“神經抑制劑”、“不可逆腦損傷”、“不計代價”……這些詞彙在他腦中瘋狂回蕩,幾乎要撕裂他的理智。他恨不得立刻沖下去,用最殘忍的手段結束那些劊子手的生命。
但他不能。
他死死咬着牙,舌尖甚至嘗到了腥甜的血味,才強行将那滔天的殺意和怒火壓回心底。
現在,憤怒解決不了問題,隻會讓曉曉陷入萬劫不複的境地。
他需要更精确的位置。
剛才那兩人離開的方向,他記住了。
但他無法确定他們是返回實驗室,還是前往關押曉曉的地方。
他必須等待,等待一個能讓他精确定位的契機。
時間一分一秒地過去,管道内隻有微弱的氣流聲和自己壓抑到極緻的心跳聲。
每一秒都如同在油鍋中煎熬。
不知過了多久,一陣略顯急促的腳步聲由遠及近,伴随着對話聲。
“……大長老命令,加快‘催化劑’的注射頻率,我們需要盡快看到‘素體’的穩定性數據,爲下一步‘傀儡化’程序做準備。”一個聲音說道,帶着一絲不容置疑的權威。

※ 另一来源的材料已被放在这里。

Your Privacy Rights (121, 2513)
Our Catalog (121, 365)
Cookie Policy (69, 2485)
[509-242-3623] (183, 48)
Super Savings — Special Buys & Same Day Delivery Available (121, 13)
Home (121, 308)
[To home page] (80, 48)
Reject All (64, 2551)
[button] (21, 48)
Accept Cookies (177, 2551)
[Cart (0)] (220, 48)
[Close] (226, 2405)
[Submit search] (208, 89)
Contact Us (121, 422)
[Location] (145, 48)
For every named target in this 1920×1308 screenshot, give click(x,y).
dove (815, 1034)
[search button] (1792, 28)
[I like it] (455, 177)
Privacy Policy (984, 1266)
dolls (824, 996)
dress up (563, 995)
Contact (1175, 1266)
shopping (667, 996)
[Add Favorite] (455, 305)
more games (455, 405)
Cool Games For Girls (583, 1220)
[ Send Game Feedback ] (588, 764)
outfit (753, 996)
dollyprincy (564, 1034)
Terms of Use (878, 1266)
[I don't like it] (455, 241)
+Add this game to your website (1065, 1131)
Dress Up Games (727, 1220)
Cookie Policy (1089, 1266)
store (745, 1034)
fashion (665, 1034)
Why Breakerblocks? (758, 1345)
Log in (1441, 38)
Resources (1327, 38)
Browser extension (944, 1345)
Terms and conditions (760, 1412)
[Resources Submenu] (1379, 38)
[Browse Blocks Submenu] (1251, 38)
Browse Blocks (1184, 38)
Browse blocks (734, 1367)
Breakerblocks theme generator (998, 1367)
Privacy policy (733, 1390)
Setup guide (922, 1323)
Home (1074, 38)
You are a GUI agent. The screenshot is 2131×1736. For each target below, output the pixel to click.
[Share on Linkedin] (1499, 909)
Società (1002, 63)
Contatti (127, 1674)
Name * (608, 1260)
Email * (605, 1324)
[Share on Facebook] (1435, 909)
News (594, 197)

“可是,山本博士,‘催化劑’的副作用很強,頻繁注射可能會導緻‘素體’器官衰竭……”另一個聲音顯得有些猶豫。
“執行命令!比起可控的‘傀儡’,一個不穩定的‘完美素體’毫無價值!隻要大腦核心功能保留完整,身體損傷可以在後續進行機械改造!”被稱爲山本博士的人冷酷地打斷道。
“嗨!我這就去準備藥劑,十分鍾後前往‘淨化室’進行注射。”
“淨化室”!
林川的心髒猛地一跳!這很可能就是關押并“處理”曉曉的地方!
他小心翼翼地調整姿勢,透過通風口的細微縫隙,看到兩名穿着白色研究員制服的男人快步走過。
其中一人手中提着一個銀色的金屬箱,上面印着生物危害的标志。
就是他們!
林川眼中寒光爆射,如同鎖定獵物的鷹隼。
他不再猶豫,如同壁虎般在管道内悄無聲息地移動,遠遠吊在那兩名研究員身後。
管道系統錯綜複雜,但林川憑借着超強的記憶力和方向感,緊緊跟随着下方的腳步聲和談話聲。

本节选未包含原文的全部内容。